Records for the task

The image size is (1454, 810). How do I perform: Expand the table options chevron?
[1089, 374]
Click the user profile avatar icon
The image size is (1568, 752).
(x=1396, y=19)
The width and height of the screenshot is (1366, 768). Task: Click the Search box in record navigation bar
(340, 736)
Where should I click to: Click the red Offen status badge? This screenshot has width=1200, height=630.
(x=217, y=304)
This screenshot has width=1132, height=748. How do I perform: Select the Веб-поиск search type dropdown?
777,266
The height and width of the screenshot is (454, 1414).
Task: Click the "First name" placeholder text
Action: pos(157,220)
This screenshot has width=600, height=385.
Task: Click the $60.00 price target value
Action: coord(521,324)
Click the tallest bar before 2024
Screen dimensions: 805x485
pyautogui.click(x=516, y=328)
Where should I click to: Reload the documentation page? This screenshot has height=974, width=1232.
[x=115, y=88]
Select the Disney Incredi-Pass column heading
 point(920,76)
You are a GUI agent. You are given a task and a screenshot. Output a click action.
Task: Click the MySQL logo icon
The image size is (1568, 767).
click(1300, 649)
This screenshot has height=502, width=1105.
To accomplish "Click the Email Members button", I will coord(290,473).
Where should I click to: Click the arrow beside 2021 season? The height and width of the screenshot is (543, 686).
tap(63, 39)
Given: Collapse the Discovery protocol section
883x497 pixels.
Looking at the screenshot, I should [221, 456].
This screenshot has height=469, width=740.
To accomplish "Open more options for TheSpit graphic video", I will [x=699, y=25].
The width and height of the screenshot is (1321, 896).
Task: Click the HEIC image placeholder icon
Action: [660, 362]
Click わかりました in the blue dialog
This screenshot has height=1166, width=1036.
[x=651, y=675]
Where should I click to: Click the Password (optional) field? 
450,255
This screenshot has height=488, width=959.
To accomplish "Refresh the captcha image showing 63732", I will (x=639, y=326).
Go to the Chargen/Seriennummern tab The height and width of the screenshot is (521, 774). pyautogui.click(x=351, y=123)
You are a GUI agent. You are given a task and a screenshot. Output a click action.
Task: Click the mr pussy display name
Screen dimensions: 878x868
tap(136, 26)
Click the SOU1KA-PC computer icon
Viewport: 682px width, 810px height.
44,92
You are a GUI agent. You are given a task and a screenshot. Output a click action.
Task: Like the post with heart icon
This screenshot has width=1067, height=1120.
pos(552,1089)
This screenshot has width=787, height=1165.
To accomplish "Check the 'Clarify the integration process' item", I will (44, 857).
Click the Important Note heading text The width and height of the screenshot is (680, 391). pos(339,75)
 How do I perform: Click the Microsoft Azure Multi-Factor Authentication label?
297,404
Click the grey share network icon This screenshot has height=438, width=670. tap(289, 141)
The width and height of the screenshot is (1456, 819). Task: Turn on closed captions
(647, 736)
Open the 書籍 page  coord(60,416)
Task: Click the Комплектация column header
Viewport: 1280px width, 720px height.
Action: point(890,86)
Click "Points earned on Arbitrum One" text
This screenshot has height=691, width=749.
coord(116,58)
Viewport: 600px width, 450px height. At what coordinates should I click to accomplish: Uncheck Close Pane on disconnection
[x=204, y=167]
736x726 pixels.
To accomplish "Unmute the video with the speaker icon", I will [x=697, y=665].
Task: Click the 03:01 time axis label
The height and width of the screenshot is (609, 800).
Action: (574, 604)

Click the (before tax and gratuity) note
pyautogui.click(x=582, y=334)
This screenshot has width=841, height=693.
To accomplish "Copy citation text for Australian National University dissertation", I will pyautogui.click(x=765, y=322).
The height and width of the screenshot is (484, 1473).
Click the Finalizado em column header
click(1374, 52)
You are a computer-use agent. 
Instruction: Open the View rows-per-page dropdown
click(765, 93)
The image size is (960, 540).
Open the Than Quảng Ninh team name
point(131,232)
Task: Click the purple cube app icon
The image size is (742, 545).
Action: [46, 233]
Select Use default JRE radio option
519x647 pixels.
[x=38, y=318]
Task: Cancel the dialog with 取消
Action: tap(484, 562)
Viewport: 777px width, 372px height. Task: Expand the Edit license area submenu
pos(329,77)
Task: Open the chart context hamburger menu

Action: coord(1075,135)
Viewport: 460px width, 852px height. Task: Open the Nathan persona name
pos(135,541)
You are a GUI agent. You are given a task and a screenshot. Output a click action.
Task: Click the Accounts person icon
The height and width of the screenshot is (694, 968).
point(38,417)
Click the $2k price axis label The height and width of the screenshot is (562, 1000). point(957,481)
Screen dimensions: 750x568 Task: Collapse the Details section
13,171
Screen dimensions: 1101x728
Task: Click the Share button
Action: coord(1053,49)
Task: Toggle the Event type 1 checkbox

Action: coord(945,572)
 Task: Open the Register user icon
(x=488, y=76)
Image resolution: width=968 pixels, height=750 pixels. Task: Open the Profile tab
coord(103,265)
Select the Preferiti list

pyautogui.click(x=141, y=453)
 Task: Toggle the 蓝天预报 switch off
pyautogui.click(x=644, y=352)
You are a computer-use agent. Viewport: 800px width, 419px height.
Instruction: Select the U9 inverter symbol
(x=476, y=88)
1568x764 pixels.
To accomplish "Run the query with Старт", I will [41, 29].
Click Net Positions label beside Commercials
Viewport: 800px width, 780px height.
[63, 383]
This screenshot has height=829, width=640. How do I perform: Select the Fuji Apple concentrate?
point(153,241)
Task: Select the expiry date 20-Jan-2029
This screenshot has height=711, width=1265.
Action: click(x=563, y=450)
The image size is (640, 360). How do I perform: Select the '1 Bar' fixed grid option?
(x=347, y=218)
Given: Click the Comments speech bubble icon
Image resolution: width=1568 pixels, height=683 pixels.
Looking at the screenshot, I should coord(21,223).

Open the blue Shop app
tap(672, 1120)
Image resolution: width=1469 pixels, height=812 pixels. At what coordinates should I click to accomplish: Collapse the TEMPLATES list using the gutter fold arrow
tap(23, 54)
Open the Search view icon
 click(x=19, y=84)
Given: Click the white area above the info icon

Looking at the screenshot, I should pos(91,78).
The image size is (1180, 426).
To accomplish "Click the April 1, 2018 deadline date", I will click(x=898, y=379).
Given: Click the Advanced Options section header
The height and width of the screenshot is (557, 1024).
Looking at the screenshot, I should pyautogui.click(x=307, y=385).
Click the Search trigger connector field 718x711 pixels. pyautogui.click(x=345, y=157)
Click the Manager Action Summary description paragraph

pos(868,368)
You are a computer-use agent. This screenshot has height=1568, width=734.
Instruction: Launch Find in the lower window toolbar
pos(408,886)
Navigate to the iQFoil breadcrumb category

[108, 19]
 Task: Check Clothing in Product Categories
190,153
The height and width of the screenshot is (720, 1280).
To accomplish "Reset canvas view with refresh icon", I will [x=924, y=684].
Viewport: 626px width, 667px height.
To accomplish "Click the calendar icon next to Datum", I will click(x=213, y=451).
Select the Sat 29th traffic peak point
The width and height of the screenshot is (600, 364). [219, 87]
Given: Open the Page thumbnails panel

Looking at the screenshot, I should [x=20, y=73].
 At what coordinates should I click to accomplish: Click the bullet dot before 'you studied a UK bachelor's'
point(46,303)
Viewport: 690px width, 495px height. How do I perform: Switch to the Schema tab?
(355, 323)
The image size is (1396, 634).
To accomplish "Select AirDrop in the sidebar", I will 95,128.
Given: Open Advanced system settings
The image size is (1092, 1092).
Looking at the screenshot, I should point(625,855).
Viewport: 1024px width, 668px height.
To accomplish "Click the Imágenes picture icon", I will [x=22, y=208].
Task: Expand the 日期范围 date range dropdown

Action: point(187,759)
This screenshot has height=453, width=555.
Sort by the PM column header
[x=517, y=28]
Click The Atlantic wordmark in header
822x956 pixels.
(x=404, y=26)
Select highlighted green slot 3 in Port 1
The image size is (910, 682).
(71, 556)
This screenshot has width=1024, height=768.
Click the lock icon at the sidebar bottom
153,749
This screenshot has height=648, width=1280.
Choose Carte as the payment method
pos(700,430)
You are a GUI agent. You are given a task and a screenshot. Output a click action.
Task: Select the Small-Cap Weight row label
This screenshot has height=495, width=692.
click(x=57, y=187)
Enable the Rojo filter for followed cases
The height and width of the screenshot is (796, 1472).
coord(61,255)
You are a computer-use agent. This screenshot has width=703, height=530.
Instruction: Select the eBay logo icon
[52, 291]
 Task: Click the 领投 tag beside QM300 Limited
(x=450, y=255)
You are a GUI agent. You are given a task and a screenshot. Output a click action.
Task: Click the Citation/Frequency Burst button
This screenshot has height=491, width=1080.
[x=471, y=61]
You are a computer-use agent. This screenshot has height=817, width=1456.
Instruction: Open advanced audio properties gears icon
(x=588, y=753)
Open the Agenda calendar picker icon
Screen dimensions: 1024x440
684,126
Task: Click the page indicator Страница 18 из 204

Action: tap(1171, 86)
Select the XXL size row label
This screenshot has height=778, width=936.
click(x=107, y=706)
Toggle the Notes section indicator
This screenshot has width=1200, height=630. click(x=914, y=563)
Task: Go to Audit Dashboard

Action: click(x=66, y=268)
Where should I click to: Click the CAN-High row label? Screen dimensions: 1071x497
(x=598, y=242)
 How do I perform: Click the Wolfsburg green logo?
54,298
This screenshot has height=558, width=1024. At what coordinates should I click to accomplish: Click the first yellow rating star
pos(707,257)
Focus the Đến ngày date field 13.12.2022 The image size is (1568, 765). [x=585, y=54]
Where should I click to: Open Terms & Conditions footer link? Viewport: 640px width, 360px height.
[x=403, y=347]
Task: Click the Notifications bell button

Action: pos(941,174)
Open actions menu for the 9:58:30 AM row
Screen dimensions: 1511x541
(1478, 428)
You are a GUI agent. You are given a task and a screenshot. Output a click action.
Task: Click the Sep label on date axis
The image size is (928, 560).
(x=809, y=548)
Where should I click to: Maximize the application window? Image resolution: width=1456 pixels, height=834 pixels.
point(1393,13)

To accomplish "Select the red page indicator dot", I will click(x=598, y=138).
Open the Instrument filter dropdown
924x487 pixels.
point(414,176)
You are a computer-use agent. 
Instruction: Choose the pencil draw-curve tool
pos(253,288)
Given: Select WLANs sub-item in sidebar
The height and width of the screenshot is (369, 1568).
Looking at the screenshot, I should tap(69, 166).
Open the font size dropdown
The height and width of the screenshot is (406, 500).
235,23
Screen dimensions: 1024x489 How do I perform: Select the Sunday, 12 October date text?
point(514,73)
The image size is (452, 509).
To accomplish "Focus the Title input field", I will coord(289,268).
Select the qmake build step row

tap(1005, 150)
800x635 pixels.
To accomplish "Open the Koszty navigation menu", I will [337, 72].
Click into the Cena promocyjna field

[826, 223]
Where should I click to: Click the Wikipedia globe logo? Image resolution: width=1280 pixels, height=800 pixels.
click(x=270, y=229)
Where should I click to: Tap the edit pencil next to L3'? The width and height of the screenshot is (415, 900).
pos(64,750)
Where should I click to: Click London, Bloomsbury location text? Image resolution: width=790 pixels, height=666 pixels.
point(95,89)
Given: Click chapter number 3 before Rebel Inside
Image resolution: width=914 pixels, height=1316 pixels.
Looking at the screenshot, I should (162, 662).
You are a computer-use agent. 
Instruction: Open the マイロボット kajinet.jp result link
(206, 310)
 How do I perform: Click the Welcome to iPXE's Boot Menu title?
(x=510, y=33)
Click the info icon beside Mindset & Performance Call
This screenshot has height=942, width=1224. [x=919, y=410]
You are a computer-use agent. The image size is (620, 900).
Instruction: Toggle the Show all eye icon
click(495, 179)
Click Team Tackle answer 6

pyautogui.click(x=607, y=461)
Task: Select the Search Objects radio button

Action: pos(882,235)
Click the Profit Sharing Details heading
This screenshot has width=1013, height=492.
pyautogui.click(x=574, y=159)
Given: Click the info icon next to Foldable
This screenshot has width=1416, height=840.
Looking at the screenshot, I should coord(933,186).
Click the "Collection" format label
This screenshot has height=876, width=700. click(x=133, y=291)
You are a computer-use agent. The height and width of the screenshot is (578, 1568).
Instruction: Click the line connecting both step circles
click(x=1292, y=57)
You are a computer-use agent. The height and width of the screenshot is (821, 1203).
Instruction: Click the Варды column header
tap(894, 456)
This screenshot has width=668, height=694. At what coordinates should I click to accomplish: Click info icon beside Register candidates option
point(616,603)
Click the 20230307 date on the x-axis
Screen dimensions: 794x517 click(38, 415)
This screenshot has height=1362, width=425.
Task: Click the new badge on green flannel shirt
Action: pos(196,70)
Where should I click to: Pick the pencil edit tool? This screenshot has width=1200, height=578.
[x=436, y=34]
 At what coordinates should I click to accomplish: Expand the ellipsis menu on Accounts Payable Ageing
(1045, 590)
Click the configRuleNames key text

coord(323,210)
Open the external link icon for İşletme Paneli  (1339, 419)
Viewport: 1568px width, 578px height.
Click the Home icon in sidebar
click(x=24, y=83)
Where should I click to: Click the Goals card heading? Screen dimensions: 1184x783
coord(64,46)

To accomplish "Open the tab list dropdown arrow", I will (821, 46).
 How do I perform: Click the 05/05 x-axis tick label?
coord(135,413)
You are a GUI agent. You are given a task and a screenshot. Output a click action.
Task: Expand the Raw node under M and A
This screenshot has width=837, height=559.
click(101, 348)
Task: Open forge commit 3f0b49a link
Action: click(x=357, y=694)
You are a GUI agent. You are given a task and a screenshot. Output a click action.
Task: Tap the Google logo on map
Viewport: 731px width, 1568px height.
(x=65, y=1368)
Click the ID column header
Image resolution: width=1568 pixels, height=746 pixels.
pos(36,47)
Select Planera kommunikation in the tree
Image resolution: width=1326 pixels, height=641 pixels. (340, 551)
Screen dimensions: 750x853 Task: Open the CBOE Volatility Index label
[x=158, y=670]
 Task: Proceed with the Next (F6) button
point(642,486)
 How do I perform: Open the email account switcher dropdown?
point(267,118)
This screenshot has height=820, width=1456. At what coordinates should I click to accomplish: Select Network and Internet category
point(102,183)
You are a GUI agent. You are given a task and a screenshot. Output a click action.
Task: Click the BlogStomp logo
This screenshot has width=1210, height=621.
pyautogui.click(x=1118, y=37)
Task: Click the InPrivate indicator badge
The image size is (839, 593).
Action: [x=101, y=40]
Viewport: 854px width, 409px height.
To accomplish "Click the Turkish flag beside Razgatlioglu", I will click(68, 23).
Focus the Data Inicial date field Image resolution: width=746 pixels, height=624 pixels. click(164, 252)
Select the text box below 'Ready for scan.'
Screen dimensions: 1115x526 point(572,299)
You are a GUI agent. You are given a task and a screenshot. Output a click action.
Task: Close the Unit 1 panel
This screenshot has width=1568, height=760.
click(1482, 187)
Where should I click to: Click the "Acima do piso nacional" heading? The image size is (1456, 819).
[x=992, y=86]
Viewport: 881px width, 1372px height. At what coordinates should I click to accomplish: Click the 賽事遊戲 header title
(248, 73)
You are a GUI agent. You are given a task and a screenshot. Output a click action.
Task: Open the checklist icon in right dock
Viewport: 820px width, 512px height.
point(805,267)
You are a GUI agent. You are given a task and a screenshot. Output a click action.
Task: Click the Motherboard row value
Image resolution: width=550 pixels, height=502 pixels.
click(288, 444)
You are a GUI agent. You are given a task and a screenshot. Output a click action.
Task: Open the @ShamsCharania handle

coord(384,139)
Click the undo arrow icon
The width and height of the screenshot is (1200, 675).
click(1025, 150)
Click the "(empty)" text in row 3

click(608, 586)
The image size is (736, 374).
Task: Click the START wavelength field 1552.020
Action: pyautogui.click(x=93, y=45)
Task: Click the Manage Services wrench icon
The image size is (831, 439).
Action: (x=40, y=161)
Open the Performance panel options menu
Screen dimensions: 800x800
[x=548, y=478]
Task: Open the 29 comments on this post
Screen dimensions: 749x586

Requirement
Repeat word for word the lines above that run from the line containing "This screenshot has height=829, width=640." through the line containing "Given: Click the Comments speech bubble icon", both ends included, and nothing else.

Solved problem
This screenshot has height=829, width=640. How do I perform: Select the Fuji Apple concentrate?
point(153,241)
Task: Select the expiry date 20-Jan-2029
This screenshot has height=711, width=1265.
Action: click(x=563, y=450)
The image size is (640, 360). How do I perform: Select the '1 Bar' fixed grid option?
(x=347, y=218)
Given: Click the Comments speech bubble icon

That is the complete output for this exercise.